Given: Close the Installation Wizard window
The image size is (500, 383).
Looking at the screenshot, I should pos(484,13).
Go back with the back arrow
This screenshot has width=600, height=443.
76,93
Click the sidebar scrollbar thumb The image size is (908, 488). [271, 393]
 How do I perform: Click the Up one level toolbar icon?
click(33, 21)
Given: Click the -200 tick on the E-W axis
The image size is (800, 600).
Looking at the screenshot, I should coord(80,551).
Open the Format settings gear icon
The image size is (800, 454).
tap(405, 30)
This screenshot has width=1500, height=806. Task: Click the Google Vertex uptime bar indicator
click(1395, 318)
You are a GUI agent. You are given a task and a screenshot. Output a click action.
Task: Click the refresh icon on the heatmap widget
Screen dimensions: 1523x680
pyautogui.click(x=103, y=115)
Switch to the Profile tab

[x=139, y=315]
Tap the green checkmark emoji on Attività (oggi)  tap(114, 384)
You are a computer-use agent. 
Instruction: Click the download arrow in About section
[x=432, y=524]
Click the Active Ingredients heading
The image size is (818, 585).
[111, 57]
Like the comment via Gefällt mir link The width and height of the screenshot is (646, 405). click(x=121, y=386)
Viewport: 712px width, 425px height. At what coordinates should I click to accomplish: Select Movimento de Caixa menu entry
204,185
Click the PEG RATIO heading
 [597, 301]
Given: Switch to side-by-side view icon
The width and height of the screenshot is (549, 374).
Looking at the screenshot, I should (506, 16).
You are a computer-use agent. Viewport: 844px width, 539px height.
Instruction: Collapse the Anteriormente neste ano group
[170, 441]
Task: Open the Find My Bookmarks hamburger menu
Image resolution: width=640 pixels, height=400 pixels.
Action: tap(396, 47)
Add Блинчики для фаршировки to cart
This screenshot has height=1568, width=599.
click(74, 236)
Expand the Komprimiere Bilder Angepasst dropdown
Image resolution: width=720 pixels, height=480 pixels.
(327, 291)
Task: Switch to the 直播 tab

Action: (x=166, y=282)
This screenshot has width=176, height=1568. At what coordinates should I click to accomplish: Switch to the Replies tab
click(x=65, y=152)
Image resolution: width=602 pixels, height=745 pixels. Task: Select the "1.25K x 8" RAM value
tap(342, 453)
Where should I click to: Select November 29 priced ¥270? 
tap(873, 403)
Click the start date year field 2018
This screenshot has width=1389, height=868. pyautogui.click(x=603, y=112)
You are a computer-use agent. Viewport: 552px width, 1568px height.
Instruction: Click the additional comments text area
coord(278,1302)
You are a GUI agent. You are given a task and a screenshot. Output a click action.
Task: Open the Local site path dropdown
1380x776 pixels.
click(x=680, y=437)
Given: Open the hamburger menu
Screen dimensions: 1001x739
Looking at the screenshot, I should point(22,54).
---
Work item
Write the material out again in its entirety, exactly as shown.

Solution for this problem
Given: Close the Installation Wizard window
The image size is (500, 383).
Looking at the screenshot, I should pos(484,13).
Go back with the back arrow
This screenshot has width=600, height=443.
76,93
Click the sidebar scrollbar thumb The image size is (908, 488). [271, 393]
 How do I perform: Click the Up one level toolbar icon?
click(33, 21)
Given: Click the -200 tick on the E-W axis
The image size is (800, 600).
Looking at the screenshot, I should coord(80,551).
Open the Format settings gear icon
The image size is (800, 454).
tap(405, 30)
This screenshot has width=1500, height=806. Task: Click the Google Vertex uptime bar indicator
click(1395, 318)
You are a GUI agent. You are given a task and a screenshot. Output a click action.
Task: Click the refresh icon on the heatmap widget
Screen dimensions: 1523x680
pyautogui.click(x=103, y=115)
Switch to the Profile tab

[x=139, y=315]
Tap the green checkmark emoji on Attività (oggi)  tap(114, 384)
You are a computer-use agent. 
Instruction: Click the download arrow in About section
[x=432, y=524]
Click the Active Ingredients heading
The image size is (818, 585).
[111, 57]
Like the comment via Gefällt mir link The width and height of the screenshot is (646, 405). click(x=121, y=386)
Viewport: 712px width, 425px height. At what coordinates should I click to accomplish: Select Movimento de Caixa menu entry
204,185
Click the PEG RATIO heading
 [597, 301]
Given: Switch to side-by-side view icon
The width and height of the screenshot is (549, 374).
Looking at the screenshot, I should (506, 16).
You are a computer-use agent. Viewport: 844px width, 539px height.
Instruction: Collapse the Anteriormente neste ano group
[170, 441]
Task: Open the Find My Bookmarks hamburger menu
Image resolution: width=640 pixels, height=400 pixels.
Action: tap(396, 47)
Add Блинчики для фаршировки to cart
This screenshot has height=1568, width=599.
click(74, 236)
Expand the Komprimiere Bilder Angepasst dropdown
Image resolution: width=720 pixels, height=480 pixels.
(327, 291)
Task: Switch to the 直播 tab

Action: (x=166, y=282)
This screenshot has width=176, height=1568. At what coordinates should I click to accomplish: Switch to the Replies tab
click(x=65, y=152)
Image resolution: width=602 pixels, height=745 pixels. Task: Select the "1.25K x 8" RAM value
tap(342, 453)
Where should I click to: Select November 29 priced ¥270? 
tap(873, 403)
Click the start date year field 2018
This screenshot has width=1389, height=868. pyautogui.click(x=603, y=112)
You are a computer-use agent. Viewport: 552px width, 1568px height.
Instruction: Click the additional comments text area
coord(278,1302)
You are a GUI agent. You are given a task and a screenshot. Output a click action.
Task: Open the Local site path dropdown
1380x776 pixels.
click(x=680, y=437)
Given: Open the hamburger menu
Screen dimensions: 1001x739
Looking at the screenshot, I should point(22,54).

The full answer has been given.